» EXERCISE A: Return the passage of the Secret of Mana review that begins at the words "This is, by" and stops after the words "of the game.", copied word for word.
» EXERCISE B: Carry the Secret of Mana review further, starting right after its final sentence.

» DOCUMENT EXCERPT:

◇ ◇ ◇ ◇ ◇ ◇ ◇

Secret of Mana
Secret of Mana is an action adventure role-playing game by Square released on the SNES on 1993-08-06. It was later ported to Android and iOS and emulated on several platforms. The game was also remade in 2018 for modern platforms. It is the second game in the Mana series. In the game, you play a group of children whose world is being torn apart by the strange disappearance of mana. It is your destiny to figure out why and stop it. The game allows for up to 3 players to play simultaneously.
I first saw Secret of Mana at the house of a middle school friend. He had rented the game and already played through a lot of the intro, so he already had the girl and the sprite. I played with him as the second player and, together, we made it through almost the entire game. He even kept the game a couple days later in an attempt to beat it, but he eventually had to return it. Not too long after, another friend of mine bought the game, and he and I played it together. I watched him beat the final boss, but I never beat it myself. Years later, bought a used copy at FuncoLand and played it all the way to the end, but I wanted to max out my characters before beating the end boss. I ended up getting bored, and didn't bother to finish the game. Several years later, I finally beat the end boss and beat the game.
This is, by far, my favorite title in the Mana series, but also one of my favorite SNES games, and one of my favorite video games over all.
I own this game, have beaten it, and have leveled my characters well-beyond what is necessary to finish the game.
Best Version: SNES
— This section contains spoilers! —
- The game is enormous. There are dozens of maps, monsters, NPCs, spells, items, etc., and most of them are highly detailed and unique. Often from a single screenshot, even an inexperience player can identify the area of the game.
- The game art is phenomenal, some of the best for the entire platform. The backgrounds by Yasuhiko Kamata are gorgeously drawn and detailed, and very colorful. All of the characters by Shinichi Kameoka and monsters by Hiroyuki Narushima are beautifully animated, especially the bosses, and some even have extra funny animations. The item and spell effects by Shintaro Takai are enjoyable to watch (especially the high level ones), as are the weapon power-ups. Those graphics originally designed by Kazuko Shibuya for Final Fantasy Adventure look even better in bright colors and higher resolution.
- The art style is really wonderful; the entire game has a lovely cuteness to it that appeals to me. Monsters, NPCs, and even the players look silly and adorable. The towns all have a nice comforting hominess to them. Even the bulk of the story is sweet and charming. You don't have critical hits, instead, enemies are "whacked," a hold spell puts a mouse balloon over your head, etc.

◇ ◇ ◇ ◇ ◇ ◇ ◇

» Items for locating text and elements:
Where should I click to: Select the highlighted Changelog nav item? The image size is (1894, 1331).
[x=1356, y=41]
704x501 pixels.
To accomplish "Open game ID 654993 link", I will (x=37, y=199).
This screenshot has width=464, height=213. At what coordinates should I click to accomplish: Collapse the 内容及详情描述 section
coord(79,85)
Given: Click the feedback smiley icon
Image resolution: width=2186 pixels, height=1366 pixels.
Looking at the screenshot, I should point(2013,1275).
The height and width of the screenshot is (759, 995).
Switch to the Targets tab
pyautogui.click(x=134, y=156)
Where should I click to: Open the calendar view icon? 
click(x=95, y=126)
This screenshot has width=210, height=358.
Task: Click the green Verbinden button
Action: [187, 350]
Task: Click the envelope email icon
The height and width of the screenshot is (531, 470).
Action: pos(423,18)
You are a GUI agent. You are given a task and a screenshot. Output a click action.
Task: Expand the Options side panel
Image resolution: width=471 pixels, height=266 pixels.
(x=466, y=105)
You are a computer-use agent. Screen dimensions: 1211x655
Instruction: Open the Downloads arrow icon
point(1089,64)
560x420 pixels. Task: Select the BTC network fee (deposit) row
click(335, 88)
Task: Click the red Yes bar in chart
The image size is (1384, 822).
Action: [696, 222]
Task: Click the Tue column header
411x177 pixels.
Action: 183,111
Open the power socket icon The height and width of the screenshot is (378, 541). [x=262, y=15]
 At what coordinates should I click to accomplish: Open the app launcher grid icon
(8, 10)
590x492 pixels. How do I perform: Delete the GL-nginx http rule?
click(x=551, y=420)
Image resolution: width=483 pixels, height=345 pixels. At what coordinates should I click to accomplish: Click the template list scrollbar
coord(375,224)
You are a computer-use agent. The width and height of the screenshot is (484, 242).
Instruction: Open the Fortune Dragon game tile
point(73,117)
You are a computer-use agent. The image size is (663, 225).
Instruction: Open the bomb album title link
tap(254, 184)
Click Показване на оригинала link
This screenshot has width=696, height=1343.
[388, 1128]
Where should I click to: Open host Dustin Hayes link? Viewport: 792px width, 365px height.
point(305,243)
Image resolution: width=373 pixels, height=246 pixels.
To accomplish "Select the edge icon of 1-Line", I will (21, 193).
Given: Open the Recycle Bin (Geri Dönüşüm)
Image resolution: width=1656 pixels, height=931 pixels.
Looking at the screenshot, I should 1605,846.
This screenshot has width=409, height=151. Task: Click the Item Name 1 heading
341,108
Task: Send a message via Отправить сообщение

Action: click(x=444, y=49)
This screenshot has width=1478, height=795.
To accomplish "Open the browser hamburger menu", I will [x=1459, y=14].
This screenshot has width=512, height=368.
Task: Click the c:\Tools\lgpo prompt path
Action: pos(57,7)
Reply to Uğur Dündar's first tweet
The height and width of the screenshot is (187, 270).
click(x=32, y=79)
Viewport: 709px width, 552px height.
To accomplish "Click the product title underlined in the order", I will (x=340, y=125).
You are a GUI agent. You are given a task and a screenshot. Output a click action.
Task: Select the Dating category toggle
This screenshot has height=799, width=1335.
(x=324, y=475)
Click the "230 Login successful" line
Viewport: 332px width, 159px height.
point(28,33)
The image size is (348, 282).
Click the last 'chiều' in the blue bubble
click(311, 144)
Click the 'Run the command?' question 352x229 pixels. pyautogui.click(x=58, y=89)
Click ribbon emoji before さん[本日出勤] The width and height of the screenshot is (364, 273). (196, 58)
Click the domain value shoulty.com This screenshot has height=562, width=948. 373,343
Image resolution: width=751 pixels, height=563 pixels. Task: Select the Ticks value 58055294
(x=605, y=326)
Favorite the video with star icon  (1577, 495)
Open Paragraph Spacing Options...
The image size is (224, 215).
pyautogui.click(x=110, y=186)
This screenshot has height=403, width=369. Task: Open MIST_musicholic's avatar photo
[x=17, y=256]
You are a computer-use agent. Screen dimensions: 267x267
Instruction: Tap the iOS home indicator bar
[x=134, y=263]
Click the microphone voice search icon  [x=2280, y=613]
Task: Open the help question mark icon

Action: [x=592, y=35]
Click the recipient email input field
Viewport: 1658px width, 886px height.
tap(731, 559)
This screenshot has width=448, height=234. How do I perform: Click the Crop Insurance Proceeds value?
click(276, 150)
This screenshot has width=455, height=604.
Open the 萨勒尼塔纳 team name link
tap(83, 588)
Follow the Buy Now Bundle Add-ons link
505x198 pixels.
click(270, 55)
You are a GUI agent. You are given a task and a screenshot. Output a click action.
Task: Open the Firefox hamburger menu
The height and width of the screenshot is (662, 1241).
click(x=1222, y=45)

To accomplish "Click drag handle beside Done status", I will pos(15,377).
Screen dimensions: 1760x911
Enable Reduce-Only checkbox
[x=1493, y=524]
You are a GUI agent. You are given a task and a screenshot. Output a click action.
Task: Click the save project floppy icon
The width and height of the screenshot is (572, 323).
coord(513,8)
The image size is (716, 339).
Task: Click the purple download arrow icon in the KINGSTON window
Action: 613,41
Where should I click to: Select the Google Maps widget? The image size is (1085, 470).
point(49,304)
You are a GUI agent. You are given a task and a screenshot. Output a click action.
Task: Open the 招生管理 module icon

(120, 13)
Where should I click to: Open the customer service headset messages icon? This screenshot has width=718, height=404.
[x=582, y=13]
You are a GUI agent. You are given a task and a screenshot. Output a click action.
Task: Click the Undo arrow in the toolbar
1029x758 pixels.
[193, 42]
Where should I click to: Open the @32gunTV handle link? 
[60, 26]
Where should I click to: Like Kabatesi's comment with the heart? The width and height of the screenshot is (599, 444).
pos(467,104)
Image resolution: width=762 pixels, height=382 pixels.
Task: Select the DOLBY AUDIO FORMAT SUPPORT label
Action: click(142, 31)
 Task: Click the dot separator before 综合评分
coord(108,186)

◇ ◇ ◇ ◇ ◇ ◇ ◇

» OUTPUT A:
This is, by far, my favorite title in the Mana series, but also one of my favorite SNES games, and one of my favorite video games over all.
I own this game, have beaten it, and have leveled my characters well-beyond what is necessary to finish the game.
Best Version: SNES
— This section contains spoilers! —
- The game is enormous. There are dozens of maps, monsters, NPCs, spells, items, etc., and most of them are highly detailed and unique. Often from a single screenshot, even an inexperience player can identify the area of the game.

» OUTPUT B:
- I adore Hiroki Kikuta's soundtrack. There are a nice variety of catchy happy songs, sad emotional songs, and upbeat action songs.
- The monsters have a lot of complexity. Most of the have fully-animated special attacks and require different ways to fight them effectively. It's nice how monsters react differently to different amounts of damage. They step back when you fail to hurt them, are stunned when you do minor damage, and fall down when hurt really bad. I also like the various death animations.
- Unlike most RPGs, there isn't just a variety of weapons in name only, but each weapon has a different attack form, animation, and special ability.
- The game's story is pretty good. A lot of the game's characters are fleshed-out, even the enemy bosses have their own motives.
- The programming team led by Nasir Gebelli really put together an impressive game engine which took advantage of a lot of SNES tricks. The game uses mode 7 for the over world map and mode 5 or 6 for the character menus. Backgrounds use translucency. A lot of monsters employ a layered object system where they're made up from multiple sprites. Many sprites use palette filters to change their color on the fly.
- The icon-based ring inventory system is efficient, attractive, and inventive.
- I like how pretty much everything in the game can be leveled up. The characters, their ability with weapons, the weapons themselves, and spell abilities all gradually progress during the game which always gives you a constant sense of growth.
- The funny names given to the monsters are wonderful. Some are clever, others make me chuckle, and some are just make me smile.
- I like that you can adjust the AI when your party is computer controlled by choosing how close they should get to enemies, how aggressive they should attack, and to what level they should charge up their attacks.
- The chest system is a lot of fun at first. Each monster has a common and rare drop, there are a bunch of traps with funny animation, there are animations if you attack them or leave them alone for too long, and even a mimic shows up later in the game. Unfortunately, they rarely ever yield anything important.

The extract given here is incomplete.